- Yazdanabad-e Sofla
- Coordinates: 37°08′16″N 58°21′51″E﻿ / ﻿37.13778°N 58.36417°E
- Country: Iran
- Province: Razavi Khorasan
- County: Quchan
- District: Quchan Atiq
- Rural District: Yazdan

Population (2016)
- • Total: 802
- Time zone: UTC+3:30 (IRST)

= Yazdanabad-e Sofla =

Village in Razavi Khorasan province, Iran

Yazdanabad-e Sofla (يزدان اباد سفلي) (Note: Also romanized as Yazdānābād-e Soflá; also known as Yazdānābād-e Pā’īn) is a village in, and the capital of, Yazdan Rural District in Quchan Atiq District of Quchan County, Razavi Khorasan province, Iran.

==Demographics==
===Population===
At the time of the 2006 National Census, the village's population was 979 in 240 households, when it was in Quchan Atiq Rural District of the Central District.
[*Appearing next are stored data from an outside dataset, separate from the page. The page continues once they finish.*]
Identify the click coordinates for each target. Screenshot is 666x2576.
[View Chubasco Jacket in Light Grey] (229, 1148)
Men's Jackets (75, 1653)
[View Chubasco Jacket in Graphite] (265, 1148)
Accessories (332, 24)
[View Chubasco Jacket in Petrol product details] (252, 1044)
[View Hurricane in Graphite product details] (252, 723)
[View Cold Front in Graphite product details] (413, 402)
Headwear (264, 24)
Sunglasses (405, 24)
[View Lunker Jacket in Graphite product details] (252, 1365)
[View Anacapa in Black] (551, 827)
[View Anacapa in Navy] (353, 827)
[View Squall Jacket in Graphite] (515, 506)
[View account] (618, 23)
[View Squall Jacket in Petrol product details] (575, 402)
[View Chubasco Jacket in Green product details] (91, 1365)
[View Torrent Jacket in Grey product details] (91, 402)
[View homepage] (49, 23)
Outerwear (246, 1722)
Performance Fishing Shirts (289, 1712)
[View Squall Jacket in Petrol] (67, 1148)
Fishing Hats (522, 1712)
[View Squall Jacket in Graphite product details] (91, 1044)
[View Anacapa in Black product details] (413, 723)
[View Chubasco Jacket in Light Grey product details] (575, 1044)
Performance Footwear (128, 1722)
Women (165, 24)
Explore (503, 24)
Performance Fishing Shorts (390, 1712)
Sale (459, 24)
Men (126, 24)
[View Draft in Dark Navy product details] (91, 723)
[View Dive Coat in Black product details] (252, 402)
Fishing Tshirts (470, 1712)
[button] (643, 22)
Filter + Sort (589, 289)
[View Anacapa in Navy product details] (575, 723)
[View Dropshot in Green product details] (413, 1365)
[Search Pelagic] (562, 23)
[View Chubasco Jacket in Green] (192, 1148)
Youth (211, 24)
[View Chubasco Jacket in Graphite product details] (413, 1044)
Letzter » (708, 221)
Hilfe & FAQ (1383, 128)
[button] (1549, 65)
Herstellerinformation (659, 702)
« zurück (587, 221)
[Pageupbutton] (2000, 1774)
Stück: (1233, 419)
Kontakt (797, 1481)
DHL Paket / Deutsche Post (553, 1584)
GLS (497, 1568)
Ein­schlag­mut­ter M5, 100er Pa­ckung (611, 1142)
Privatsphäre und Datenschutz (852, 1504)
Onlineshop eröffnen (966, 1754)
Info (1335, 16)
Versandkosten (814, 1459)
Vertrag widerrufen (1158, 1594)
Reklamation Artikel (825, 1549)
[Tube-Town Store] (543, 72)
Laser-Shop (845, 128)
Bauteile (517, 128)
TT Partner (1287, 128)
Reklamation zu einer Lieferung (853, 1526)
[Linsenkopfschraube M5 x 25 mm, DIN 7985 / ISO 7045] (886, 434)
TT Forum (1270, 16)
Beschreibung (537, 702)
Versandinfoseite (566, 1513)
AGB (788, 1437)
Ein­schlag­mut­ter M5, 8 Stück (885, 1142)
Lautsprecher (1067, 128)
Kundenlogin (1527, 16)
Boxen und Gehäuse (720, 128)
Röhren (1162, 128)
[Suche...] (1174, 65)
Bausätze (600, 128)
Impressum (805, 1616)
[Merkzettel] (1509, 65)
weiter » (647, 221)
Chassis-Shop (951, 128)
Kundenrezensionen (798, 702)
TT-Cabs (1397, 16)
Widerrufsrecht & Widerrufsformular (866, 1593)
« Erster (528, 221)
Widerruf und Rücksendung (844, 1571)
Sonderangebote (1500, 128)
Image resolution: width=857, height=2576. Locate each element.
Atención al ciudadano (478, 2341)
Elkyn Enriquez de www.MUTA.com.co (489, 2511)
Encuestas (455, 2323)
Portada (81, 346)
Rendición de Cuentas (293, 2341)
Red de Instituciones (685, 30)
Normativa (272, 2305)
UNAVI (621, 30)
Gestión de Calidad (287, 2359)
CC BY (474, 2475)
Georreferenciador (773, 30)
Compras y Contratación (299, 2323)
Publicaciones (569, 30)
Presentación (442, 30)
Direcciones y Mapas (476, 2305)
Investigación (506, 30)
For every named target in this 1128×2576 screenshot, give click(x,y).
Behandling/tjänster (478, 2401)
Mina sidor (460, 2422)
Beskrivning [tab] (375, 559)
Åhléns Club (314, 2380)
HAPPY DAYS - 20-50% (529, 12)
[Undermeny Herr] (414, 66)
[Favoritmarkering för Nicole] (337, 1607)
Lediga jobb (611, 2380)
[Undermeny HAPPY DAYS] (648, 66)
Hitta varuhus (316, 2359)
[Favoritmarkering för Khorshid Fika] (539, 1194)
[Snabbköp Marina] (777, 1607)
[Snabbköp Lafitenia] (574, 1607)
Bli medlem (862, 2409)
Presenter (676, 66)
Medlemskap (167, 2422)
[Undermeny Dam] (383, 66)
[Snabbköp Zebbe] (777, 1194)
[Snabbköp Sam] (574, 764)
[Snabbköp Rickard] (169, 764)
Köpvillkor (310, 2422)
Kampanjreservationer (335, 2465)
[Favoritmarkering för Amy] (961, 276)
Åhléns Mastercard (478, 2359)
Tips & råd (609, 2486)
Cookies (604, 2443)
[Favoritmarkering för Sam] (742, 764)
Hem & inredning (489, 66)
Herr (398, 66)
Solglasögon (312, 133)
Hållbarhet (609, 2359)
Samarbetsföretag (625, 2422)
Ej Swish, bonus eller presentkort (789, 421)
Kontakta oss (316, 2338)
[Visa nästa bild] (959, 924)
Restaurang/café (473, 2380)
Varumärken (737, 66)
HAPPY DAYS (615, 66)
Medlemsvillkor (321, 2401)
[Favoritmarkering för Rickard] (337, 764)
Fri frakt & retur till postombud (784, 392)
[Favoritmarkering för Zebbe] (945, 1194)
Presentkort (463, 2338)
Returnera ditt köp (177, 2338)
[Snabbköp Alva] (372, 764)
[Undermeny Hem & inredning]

The following census in 2011 counted 877 people in 276 households. The 2016 census measured the population of the village as 802 people in 269 households.

In 2020, the rural district was separated from the district in the establishment of Quchan Atiq District, and Yazdanabad-e Sofla was transferred to Yazdan Rural District created in the new district.